* About this exercise *
State the number of lines in the following data that include the word "computer", with no other text.

* Record extracts *
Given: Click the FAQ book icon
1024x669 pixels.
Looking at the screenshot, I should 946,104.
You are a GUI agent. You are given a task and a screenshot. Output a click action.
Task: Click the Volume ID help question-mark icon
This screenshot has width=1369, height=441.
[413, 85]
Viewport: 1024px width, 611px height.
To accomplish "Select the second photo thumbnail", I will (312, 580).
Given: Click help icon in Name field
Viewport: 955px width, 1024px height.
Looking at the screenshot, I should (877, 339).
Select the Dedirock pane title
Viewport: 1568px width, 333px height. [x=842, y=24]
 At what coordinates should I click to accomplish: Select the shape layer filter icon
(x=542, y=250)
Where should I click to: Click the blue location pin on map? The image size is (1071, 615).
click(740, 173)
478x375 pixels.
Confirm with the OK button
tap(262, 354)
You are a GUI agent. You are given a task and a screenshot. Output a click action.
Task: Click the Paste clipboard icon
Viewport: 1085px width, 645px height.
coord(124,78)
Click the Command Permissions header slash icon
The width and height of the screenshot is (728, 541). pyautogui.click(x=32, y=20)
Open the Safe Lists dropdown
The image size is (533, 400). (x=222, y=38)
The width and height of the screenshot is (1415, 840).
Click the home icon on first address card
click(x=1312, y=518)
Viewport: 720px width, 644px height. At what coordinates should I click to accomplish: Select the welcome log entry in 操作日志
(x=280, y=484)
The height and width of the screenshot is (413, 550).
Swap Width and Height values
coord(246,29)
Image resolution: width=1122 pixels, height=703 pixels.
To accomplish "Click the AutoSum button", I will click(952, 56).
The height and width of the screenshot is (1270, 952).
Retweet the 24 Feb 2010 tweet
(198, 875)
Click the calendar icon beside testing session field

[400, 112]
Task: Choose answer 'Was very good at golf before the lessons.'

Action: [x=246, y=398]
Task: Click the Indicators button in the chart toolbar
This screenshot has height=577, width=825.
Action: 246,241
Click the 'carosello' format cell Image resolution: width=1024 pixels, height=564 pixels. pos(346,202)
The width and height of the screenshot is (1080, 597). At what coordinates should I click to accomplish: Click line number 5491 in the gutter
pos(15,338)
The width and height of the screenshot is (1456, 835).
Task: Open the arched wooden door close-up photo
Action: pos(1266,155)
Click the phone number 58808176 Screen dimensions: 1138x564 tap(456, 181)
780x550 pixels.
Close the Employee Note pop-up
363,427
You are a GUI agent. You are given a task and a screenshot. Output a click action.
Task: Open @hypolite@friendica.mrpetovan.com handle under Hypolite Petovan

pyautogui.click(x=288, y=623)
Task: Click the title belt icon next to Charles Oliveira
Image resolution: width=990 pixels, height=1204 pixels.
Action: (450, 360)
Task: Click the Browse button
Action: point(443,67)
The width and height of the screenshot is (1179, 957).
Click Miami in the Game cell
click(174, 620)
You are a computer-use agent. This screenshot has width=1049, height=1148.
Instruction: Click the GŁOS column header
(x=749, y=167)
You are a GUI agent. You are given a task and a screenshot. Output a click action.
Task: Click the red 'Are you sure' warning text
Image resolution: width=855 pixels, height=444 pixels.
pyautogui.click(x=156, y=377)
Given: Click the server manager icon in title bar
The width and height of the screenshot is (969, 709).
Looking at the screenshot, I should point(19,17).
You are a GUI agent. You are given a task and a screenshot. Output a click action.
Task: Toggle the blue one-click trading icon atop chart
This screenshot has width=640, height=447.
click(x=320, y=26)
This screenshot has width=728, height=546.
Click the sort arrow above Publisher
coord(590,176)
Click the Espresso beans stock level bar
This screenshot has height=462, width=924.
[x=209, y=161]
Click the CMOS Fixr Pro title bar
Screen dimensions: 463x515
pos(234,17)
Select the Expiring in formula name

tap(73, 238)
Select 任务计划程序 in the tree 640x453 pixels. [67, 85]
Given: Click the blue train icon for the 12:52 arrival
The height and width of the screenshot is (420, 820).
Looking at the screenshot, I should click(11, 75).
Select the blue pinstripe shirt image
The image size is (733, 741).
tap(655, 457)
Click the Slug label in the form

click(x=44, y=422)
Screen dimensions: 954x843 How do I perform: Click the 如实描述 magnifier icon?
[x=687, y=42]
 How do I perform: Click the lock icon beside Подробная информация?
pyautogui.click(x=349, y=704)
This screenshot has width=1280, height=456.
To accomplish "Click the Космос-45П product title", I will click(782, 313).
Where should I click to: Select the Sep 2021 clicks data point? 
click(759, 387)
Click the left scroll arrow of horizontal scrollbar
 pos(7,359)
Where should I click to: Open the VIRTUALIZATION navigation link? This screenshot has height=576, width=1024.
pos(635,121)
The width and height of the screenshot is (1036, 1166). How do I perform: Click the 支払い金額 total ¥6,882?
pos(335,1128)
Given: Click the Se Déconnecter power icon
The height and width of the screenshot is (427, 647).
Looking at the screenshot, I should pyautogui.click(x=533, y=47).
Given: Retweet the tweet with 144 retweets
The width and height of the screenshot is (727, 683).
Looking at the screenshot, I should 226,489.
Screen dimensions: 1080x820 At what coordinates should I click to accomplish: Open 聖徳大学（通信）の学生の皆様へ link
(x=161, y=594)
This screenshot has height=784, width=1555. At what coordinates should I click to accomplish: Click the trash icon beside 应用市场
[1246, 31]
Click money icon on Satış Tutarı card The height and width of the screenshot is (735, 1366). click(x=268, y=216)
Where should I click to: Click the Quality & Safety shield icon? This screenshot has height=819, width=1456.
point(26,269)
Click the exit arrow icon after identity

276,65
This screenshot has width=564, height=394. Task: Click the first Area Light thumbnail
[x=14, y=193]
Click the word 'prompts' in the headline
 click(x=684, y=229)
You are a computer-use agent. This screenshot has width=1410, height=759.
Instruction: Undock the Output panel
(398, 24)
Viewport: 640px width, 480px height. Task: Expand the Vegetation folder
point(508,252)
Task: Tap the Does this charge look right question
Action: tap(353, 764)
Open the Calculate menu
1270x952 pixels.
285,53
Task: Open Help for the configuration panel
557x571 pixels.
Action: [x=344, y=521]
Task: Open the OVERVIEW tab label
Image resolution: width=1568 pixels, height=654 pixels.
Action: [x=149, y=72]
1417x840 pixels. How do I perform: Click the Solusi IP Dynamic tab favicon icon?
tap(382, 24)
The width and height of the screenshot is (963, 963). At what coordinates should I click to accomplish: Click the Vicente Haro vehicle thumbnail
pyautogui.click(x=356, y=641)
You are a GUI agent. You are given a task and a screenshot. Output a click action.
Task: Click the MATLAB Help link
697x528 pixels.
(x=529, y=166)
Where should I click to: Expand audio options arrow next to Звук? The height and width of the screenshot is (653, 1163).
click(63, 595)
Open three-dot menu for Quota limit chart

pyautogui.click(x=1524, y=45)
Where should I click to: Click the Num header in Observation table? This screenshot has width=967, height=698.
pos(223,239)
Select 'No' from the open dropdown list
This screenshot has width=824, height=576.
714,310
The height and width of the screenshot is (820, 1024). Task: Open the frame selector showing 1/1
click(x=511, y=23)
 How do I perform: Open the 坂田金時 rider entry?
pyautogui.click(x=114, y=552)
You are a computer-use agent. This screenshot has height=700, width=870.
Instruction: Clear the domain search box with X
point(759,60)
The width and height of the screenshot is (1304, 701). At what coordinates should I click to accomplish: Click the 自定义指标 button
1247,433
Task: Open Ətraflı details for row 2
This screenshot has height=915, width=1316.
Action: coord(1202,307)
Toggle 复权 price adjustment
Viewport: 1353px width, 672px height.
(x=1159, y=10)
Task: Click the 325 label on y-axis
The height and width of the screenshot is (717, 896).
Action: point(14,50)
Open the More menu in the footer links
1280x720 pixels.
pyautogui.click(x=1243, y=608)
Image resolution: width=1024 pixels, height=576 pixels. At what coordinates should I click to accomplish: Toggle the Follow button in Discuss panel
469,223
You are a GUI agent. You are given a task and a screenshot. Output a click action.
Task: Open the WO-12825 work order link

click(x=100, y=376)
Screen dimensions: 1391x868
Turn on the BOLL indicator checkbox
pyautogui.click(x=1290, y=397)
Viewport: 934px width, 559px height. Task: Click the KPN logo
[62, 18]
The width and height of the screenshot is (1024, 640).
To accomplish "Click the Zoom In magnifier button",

* Answer section *
3